Autograph letter signed "Julia Ward
Howe". With erased pencil notes near top left
corner in unknown hand. 2 pages, 5x8, 1 sheet folded, front and verso, written
on thin paper. Palazzo [illegible], Rome Italy, May 9, 1898. Addressed to
"Mr Child". In
full: "Dear Mr Child, I am gratified to learn
that you think my volume of poems worth [illegible]. As you sent me two
book plates, I have written on both a line of my Battle Hymn [not
included]. If I remember rightly, we tried to meet in Chi-cago, during the
Colum-bian Exhibition. I think that you called upon me, and did not find me, for
which I was sorry at the time. I expect to sail for New York from Naples, on May
1st to Friday of this week. I shall be glad to learn that these lines, and the
book cards have reached you in safety. Your's
sincerely,".Howe (1819-1910, born in New York
City), a social reformer and poet, is best known for writing the poem The
Battle Hymn of the Republic, which she was inspired to write after
visiting army camps in Washington, D.C. during the Civil War. Howe's poem, first
published in the February 1862 issue of The Atlantic Monthly, was later
set to music to the tune of the popular antislavery song John Brown's
Body and became the unofficial song of the Union Army. Howe later
turned her fervor against slavery into a crusade for women's rights. She
was a co-founder (1868) and first President of the New England Woman's
Suffrage Association, co-led (with Lucy Stone) the American Woman Suffrage
Association (1869) and founded the Women's International Peace
Association (1871).
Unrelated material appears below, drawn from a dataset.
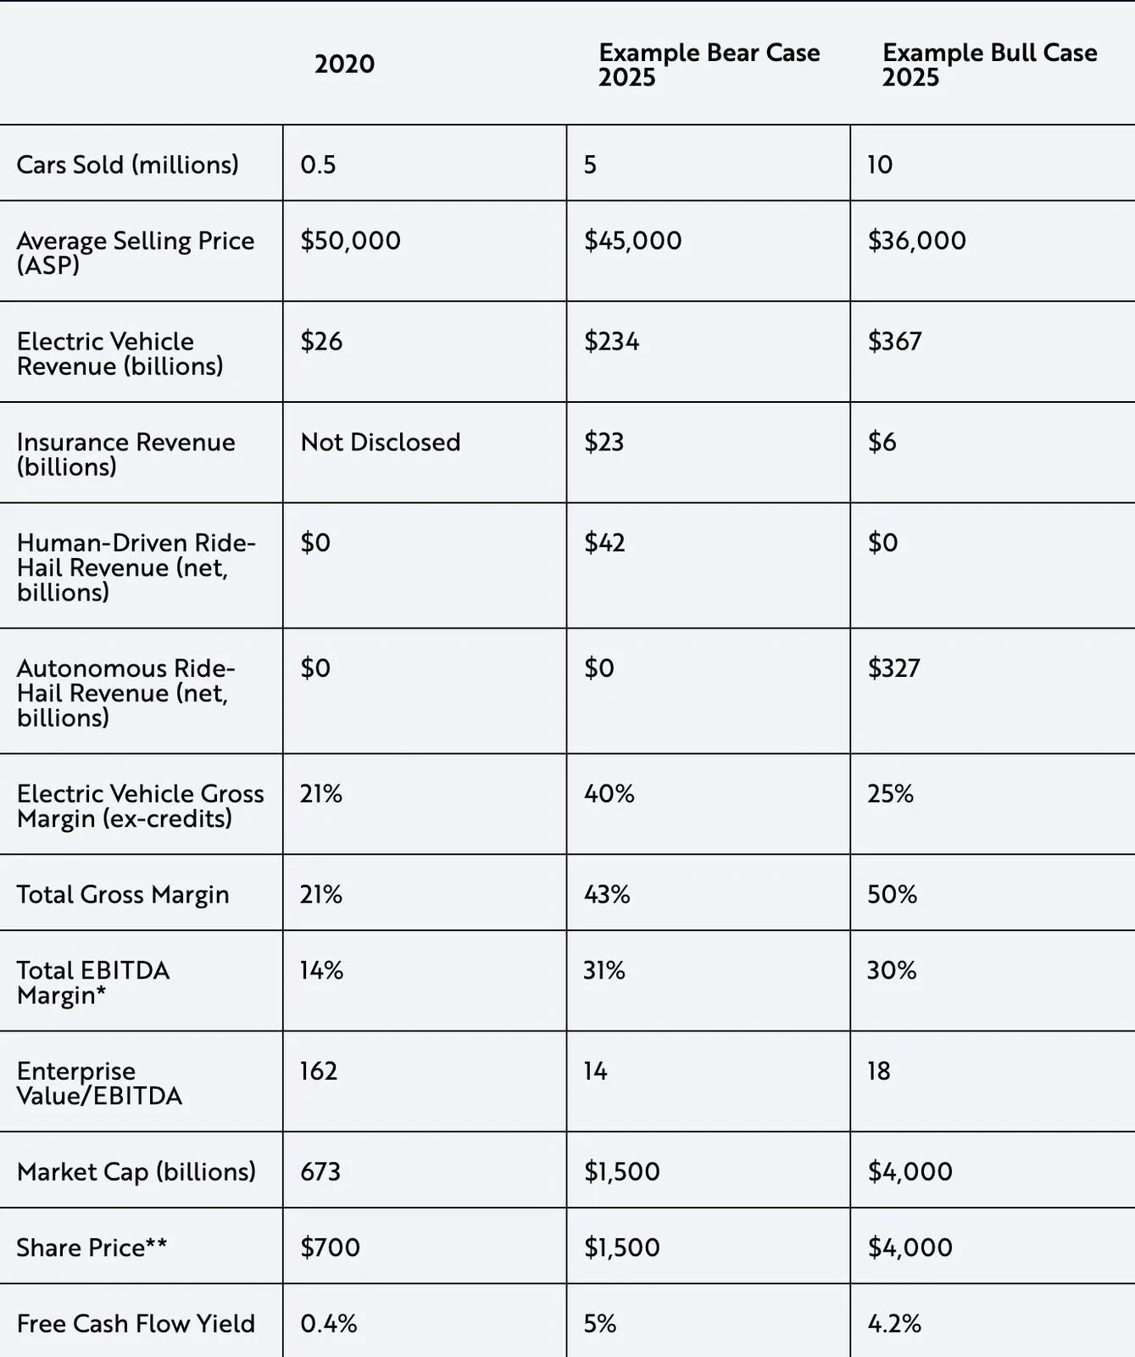Select the $700 Share Price cell

tap(330, 1247)
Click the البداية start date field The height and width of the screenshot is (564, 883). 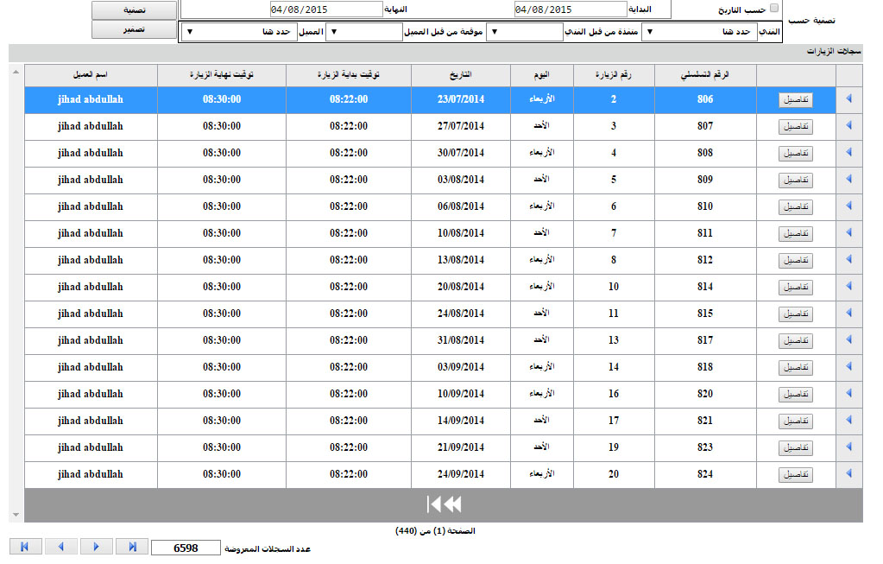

In 1870, Howe assisted Stone and her husband, Henry
Blackwell, to establish the Woman's Journal, and served as an editor and
writer for the publication for 20 years. Howe, who also wrote poems for other
women's journals and founded the Boston Authors Club, was the first woman
elected to the American Academy of Arts and Letters (1908). Lightly toned,
soiled and creased. Torn at right edge along top fold. Folded twice and
unfolded. Otherwise in fine condition.